By Barbara Allen (pseud. Violet Finlay Stuart), ©1956
Cover illustration by Paul Anna Soik 

A woman doctor, Lucy found, is still suspect to her male colleagues. “We teach you and train you,” they argue, “and then what happens? You marry!” Well, Lucy announced, she wouldn’t. She had finished with love and marriage since Johnny Eglington had let her down so badly, and now she could come back without fear of any complications, to the district where Johnny and his wife still lived. She explained this to Johnny himself, to Michael Dare, her old friend, and to her chief at the Melfield Hospital, that clever surgeon Paul Brandon. Extraordinary that none of them seemed to be quite convinced!

GRADE: A-

BEST QUOTES:
“We’ve got science at our fingertips, we do a good job, but we lack—I don’t know, I think it’s humanity.” 

“For the Lord’s sake don’t go and marry the first young numbskull that asks you. It would be the most appalling waste.”

“Medicine’s no job for a good-looking young woman, and the Lord alone knows why you want to want to become a surgeon. It’s the devil of a life; women haven’t the temperament for it. If you must specialize, you ought to take up obstetrics. Plenty of scope there.”

REVIEW:
Dr. Lucy Grey is a surgeon, just returning to her hometown in England to embark on a five-year residency, and on the basis of one day in the OR with her, esteemed Dr. Marcus Anstruther is offering her a partnership. But it’s a long road to get there, and in the interim there’s the constant condescension and doubt of pretty much every doctor she meets. “It would be a pity, a waste of all life could give you as a woman,” Dr. Paul Brandon, her chief, tells her. “For a woman marriage isn’t possible if she’s making the sort of career you visualize. Even for a man that sort of compromise isn’t easy, but at least it’s possible. A man can put his whole heart into his job and yet make a happy and successful marriage.” This is hypocrisy of the highest order, impossible in this day and age to see how it works for one gender and not the other, unless you consider the lack of birth control as a limiting factor for women—but then women surgeons have been known to have children and continue to work. There’s a lot of that sort of talk in this book, and it does get a bit monotonous at times, and disheartening to hear it from Lucy’s love interest. But Lucy meets it all with quiet determination and sincerity and faith in her abilities, skill she has learned from her father, a local general practitioner, who is much beloved by the community, able to be more successful as a physician because his patients trust him implicitly.

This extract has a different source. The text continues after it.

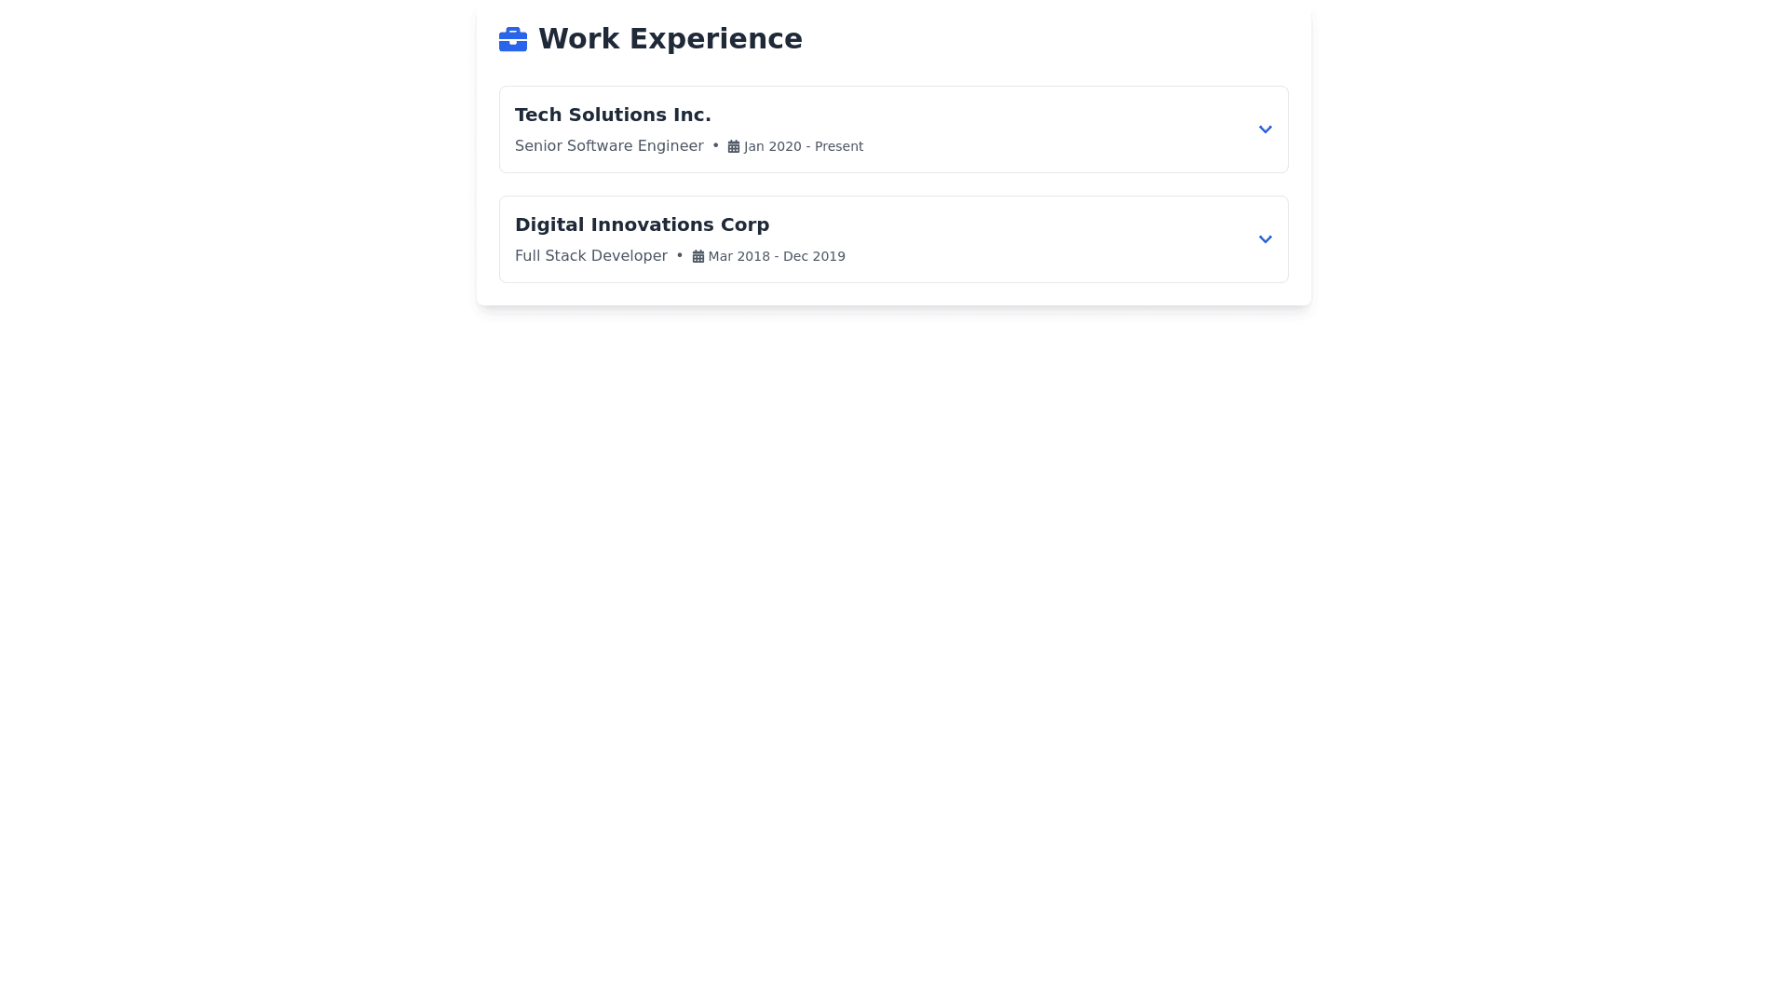The height and width of the screenshot is (1006, 1788).
Task: Click the Dec 2019 end date
Action: pos(814,256)
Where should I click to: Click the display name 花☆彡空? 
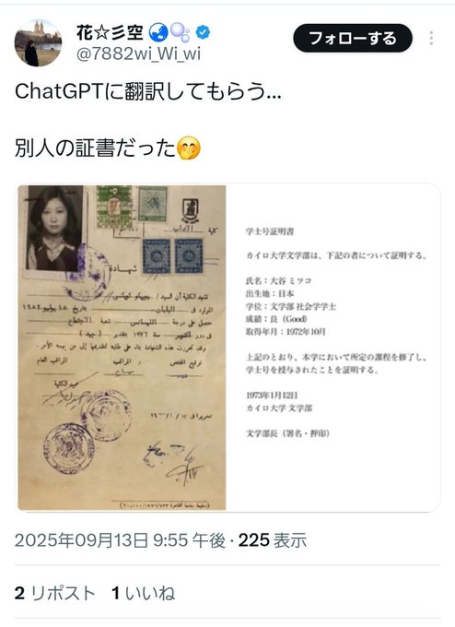click(x=110, y=32)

The cast of characters in the book includes Julia Eglington, who had stolen Lucy’s fiancé Johnny Eglington from her two years ago—but now, the marriage is in ruins. Julia has been in a serious car crash, possibly a suicide attempt, and Johnny has become a dissipated loser who unsuccessfully tries to win Lucy back. Then there’s Lucy’s childhood friend Michael Dare, 12 years her senior and never previously more than an older brother type, who proposes to Lucy. Dr. Paul Brandon, the very talented, handsome but ridiculously cool surgeon who built his career from literally nothing, slowly grows in Lucy’s esteem as she grows in his. All have their secrets, and author Violet Finlay Stuart (here writing as Barbara Allen) really brilliantly manages to keep the mysteries under wraps in an organic way without drawing them out so painfully that the reader becomes bored or indifferent, or telegraphing the answers so glaringly that they are not mysteries at all.

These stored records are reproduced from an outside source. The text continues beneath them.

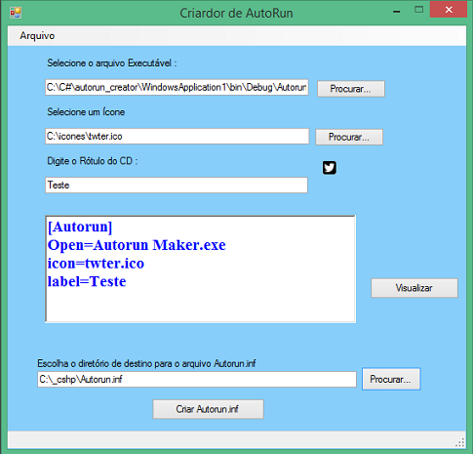The width and height of the screenshot is (473, 454).
Task: Click the Open=Autorun Maker.exe preview line
Action: 137,245
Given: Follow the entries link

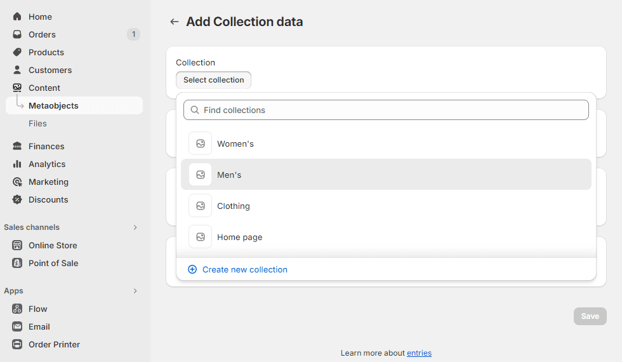Looking at the screenshot, I should (419, 353).
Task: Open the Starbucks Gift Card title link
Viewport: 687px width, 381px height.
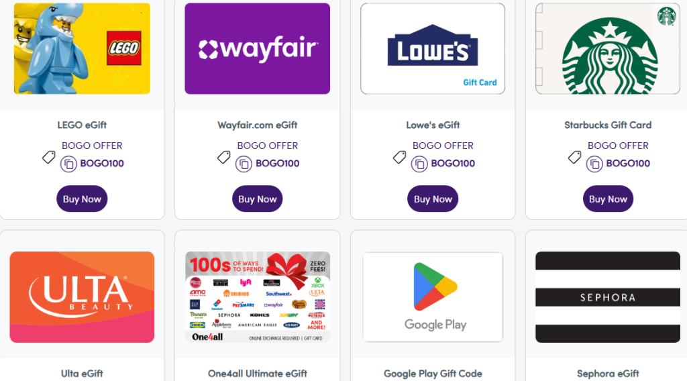Action: [608, 125]
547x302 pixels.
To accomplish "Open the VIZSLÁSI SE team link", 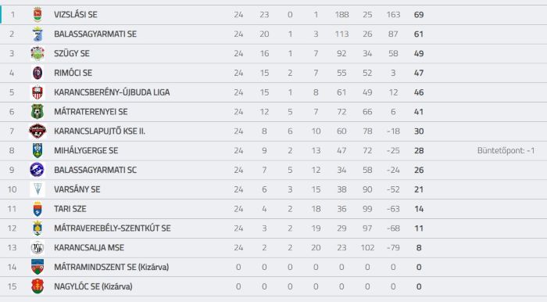I will click(76, 15).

As Lucy works to pull all the frayed ends together, her growing attraction to Paul is painted very compellingly, such as when she experiences “a magnetic current” when they touch: “It was by no means the first time that she had been aware of his masculine attraction and his good looks, but at that moment both seemed magnified, and the strange intentness of his gaze set her pulses racing.” But Paul is guarding some secret of Julia’s—could it be their feeling for each other?

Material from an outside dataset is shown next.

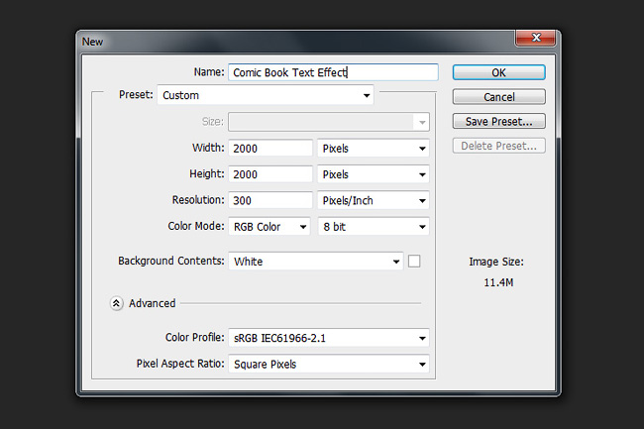Click the OK button

(499, 72)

Ultimately the answers to the puzzle of the relationships and interactions are revealed rather satisfactorily—I even managed to be surprised at a few. The only problems with the ending are the medically implausible damage to the senior Dr. Grey’s heart caused by an embolism in the femoral artery, which is located in the thigh, rendering him incapable of ever working again, and the sudden readjustments of Lucy’s career that result, after all her many protestations about her dedication to her career up until then, making her previous arguments as completely hollow and meaningless as the mansplanations from all those misogynist doctors. But all in all, Doctor Lucy is an enjoyable, well-written story that gives us interesting, complex characters and a plot skillfully revealed. If the lead character turns out to be something of a paper tiger, well, it’s a rare book that has it all, and we don’t need to chuck the whole thing out because of one weakness. As Lucy herself notes, “It was all too easy for lesser beings to criticize perfection, for inferiors to be jealous of it.”